Quand est discuté le problème de la formation des enseignants, deux questions sont mises en évidence. La première concerne le fait d’avoir une distance significative entre le profil d’enseignant requis dans les politiques publiques d’éducation et le profil existant. La seconde touche aux modèles de formation actuels, car les cours de formation des enseignants ont été organisés dans une société qui s’inscrivait dans d’autres valeurs (valeurs humanistes contre valeurs technologiques). Il est important de faire ressortir que cette inadéquation entre les modalités et contenus de la formation des enseignants et les besoins et la pratique est en train de se produire dans différents pays du monde, principalement en ce qui touche aux aspects technologiques qui pénètrent l’école.

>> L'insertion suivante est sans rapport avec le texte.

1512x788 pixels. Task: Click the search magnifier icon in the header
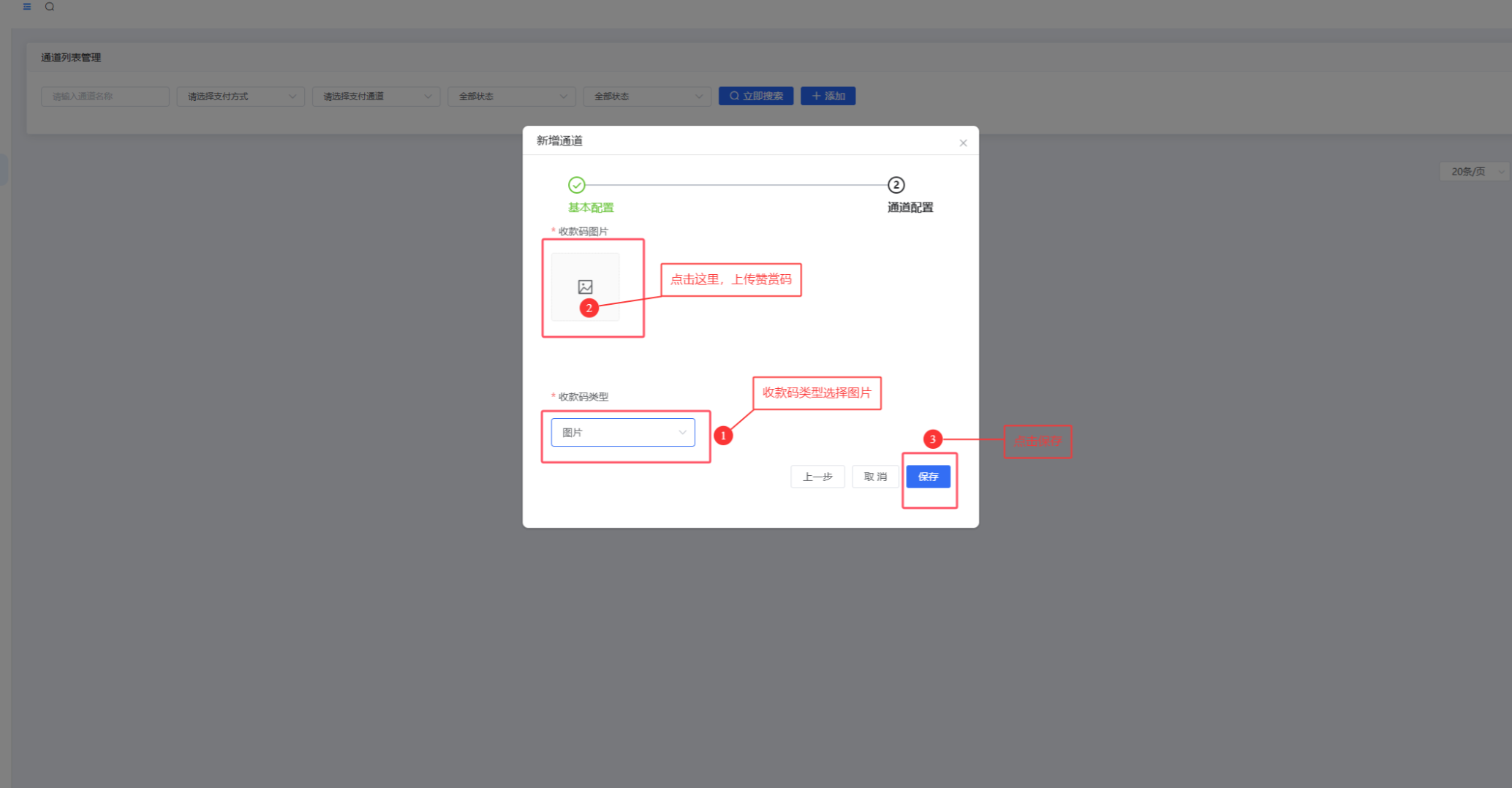[50, 7]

Des auteurs comme : Perrenoud (2002), Van Zanten (2000), Tardif (1999), Lessard (1994), Morin (1992) mettent l’accent sur la nécessité d’apporter une attention toute spéciale à la préparation des enseignants dans le contexte des réformes éducatives actuelles de par les nouvelles exigences que l’école et les enseignants doivent assumer pour répondre aux demandes du monde contemporain.

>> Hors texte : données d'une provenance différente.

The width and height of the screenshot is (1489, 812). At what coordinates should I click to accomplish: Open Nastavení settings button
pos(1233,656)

Nous savons qu’avec l’arrivée de la modernité, les connaissances deviennent relatives, temporelles et temporaires, tandis que l’école exige des connaissances solides pour avoir un référentiel d’analyse et de dialogues avec le monde moderne, sans quoi elle va succomber à l’oubli et au manque de références pour les sociétés futures. Pour ceci, les savoirs construits historiquement doivent être préservés. Le processus de formation inclut divers aspects de la tradition, de la culture, du contexte et de la réalité socio-économique, ce qui nous nommerions dans la perspective de Freire (1994) une réflexion sur l’homme et ses relations avec le monde. Pour que cette réflexion soit effective, nous avons besoin de connaître ce processus et pour cele il nous faut des instruments pour construire cette réflexion, ou encore, il nous faut des formulations théoriques élaborées. Dans le cas contraire, ce serait une contradiction de requérir des enseignants qu’ils forment des élèves critiques, créatifs, innovateurs, aptes à vivre avec le monde des technologies et des informations, si ceux-ci mêmes n’ont pas développé ces compétences dans le cours des processus de formation. Delà, il convient de rappeler l’importance qui doit être attribuée à la formulation des programmes d’enseignement, à la compréhension des politiques d’éducation, à leur cohérence avec le présupposés d’un réel processus d’éducation et de formation, car parfois les enseignants sont simplement entraînés mais pas formés.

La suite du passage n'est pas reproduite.